**What the exercise asks**:
Copy out each of the entries below, replacing "How do I perform" with "How can I carry out" and changing nothing else. Omit the pictures.
# Start of Material to process
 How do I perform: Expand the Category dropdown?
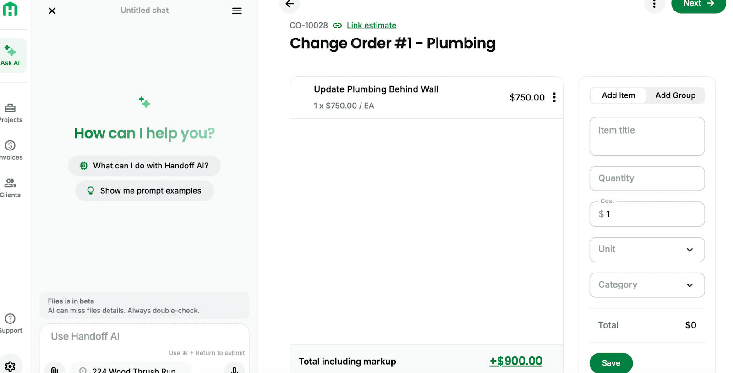[647, 285]
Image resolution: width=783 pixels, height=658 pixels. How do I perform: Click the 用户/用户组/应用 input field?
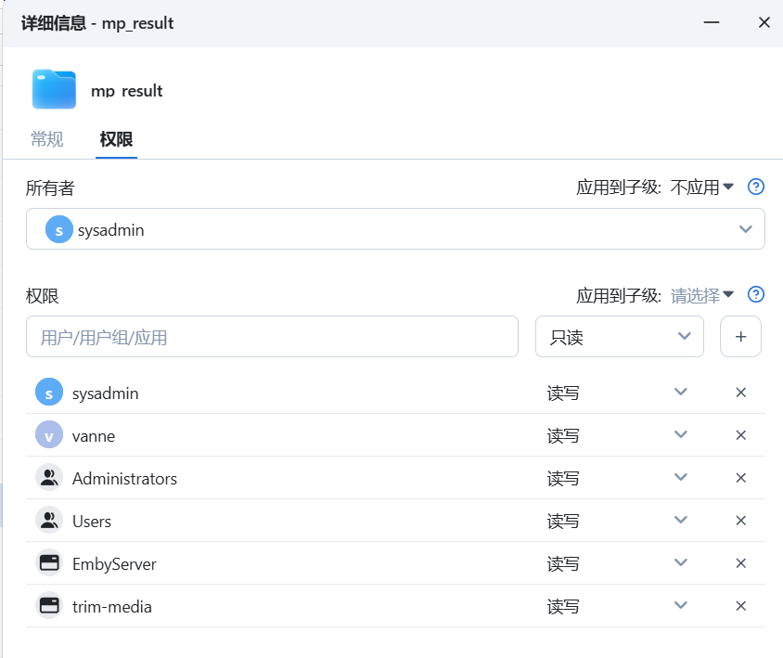272,337
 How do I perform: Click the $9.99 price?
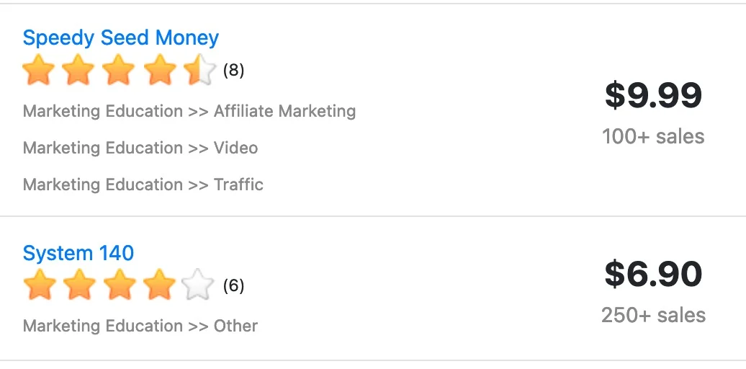(x=653, y=95)
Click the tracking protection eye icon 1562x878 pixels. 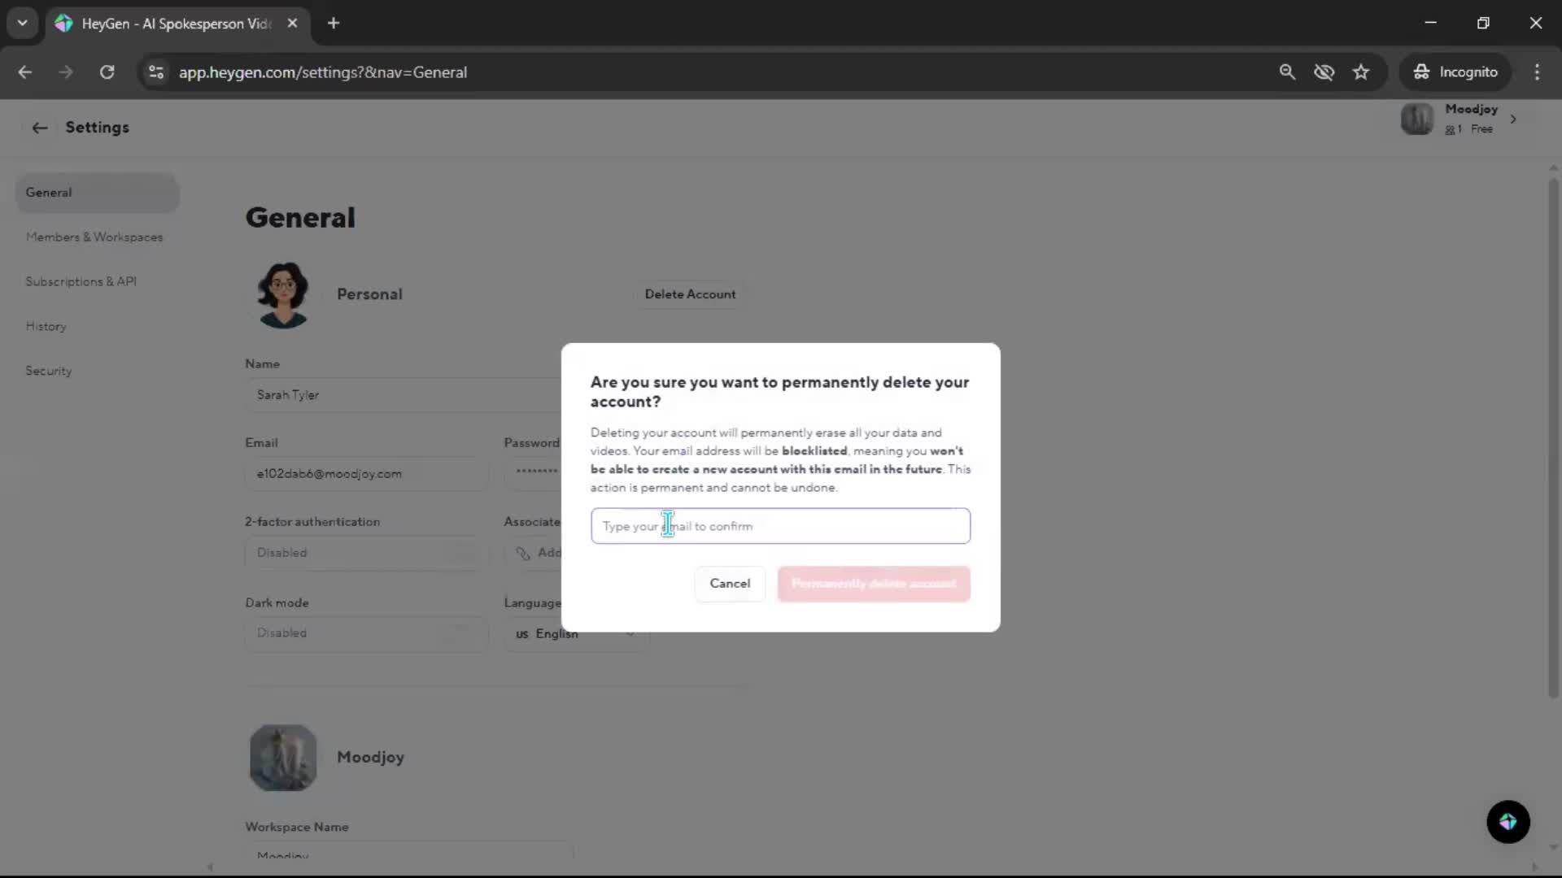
# End of Material to process
**Solved exercise**:
 How can I carry out: Expand the Category dropdown?
[647, 285]
Image resolution: width=783 pixels, height=658 pixels. How can I carry out: Click the 用户/用户组/应用 input field?
272,337
 How can I carry out: Click the $9.99 price?
(x=653, y=95)
Click the tracking protection eye icon 1562x878 pixels. 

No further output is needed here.